DESCRIPTION OF THE TASK
Report how many lines in the records below contain the word "computer". Give only the number.

[[ DATA PROVIDED open ]]

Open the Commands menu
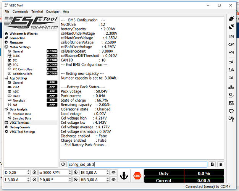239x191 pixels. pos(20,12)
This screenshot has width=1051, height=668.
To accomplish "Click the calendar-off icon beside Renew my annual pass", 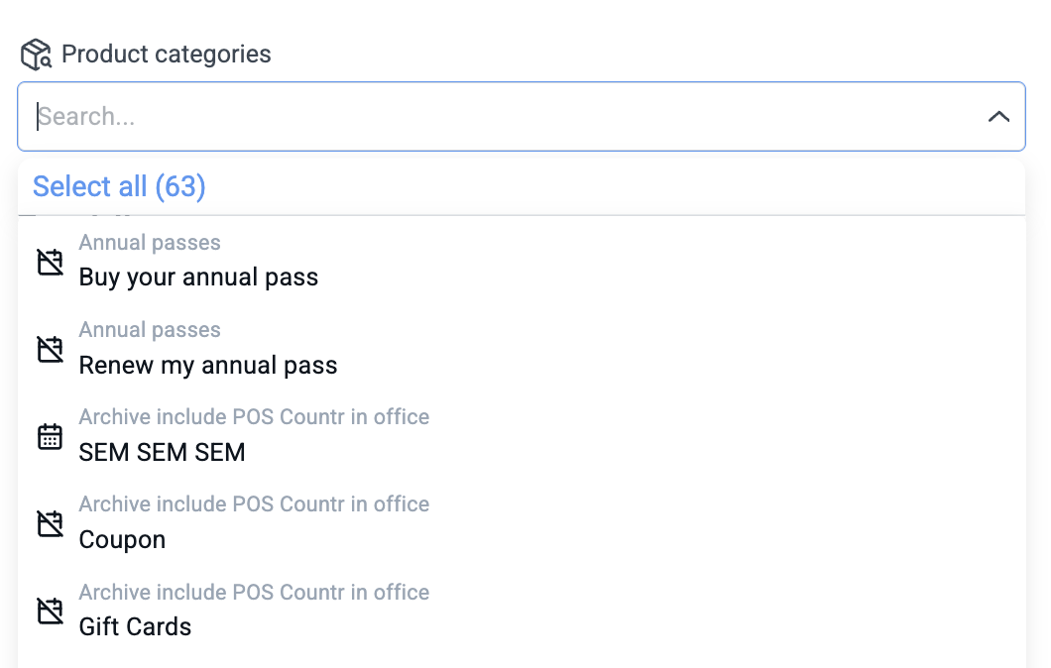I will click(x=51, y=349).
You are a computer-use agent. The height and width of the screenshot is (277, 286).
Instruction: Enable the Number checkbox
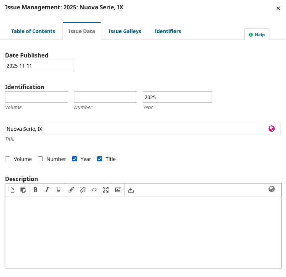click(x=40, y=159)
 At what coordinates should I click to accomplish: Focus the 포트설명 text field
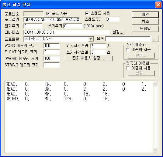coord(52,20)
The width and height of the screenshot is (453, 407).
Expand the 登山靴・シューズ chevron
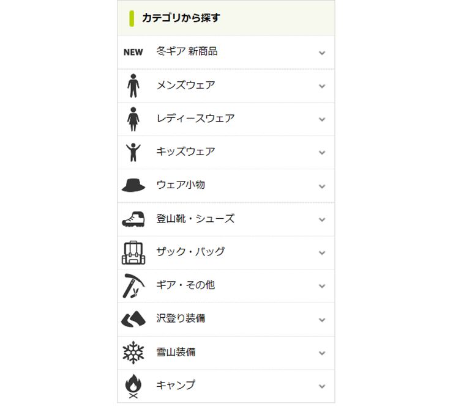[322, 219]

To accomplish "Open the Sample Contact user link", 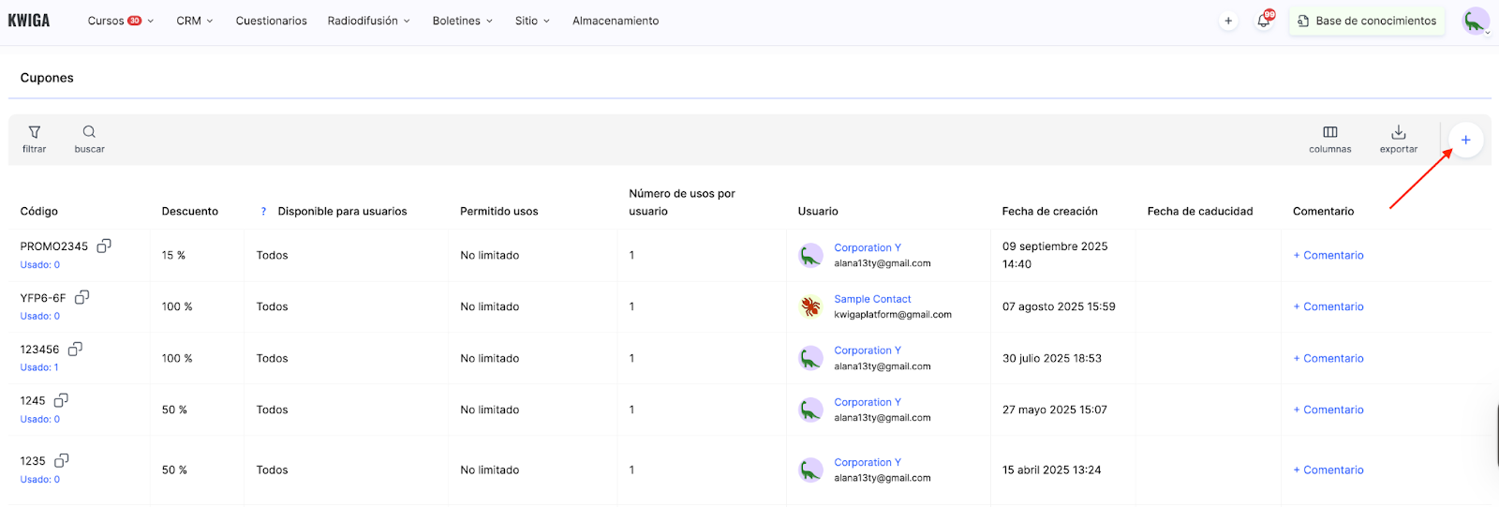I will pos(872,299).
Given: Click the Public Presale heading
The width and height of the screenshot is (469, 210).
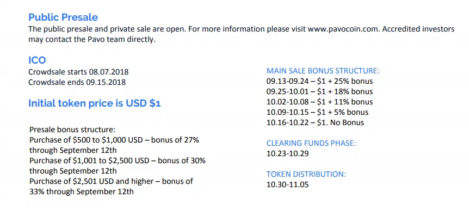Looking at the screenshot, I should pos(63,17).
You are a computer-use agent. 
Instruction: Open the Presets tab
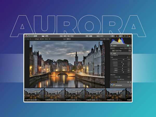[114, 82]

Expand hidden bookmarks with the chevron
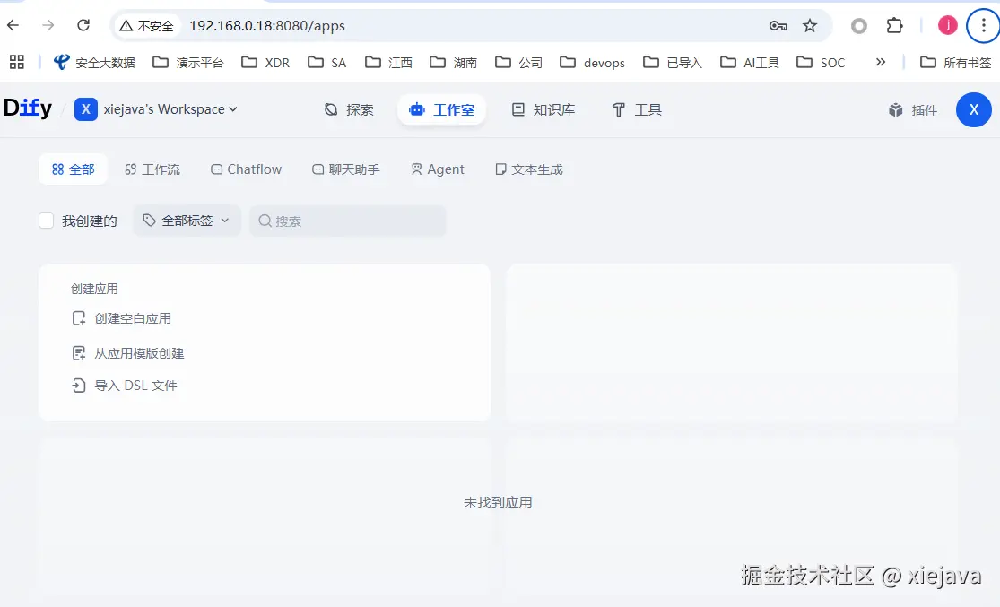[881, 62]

[[ DATA PROVIDED closed ]]

OUTPUT BELOW
2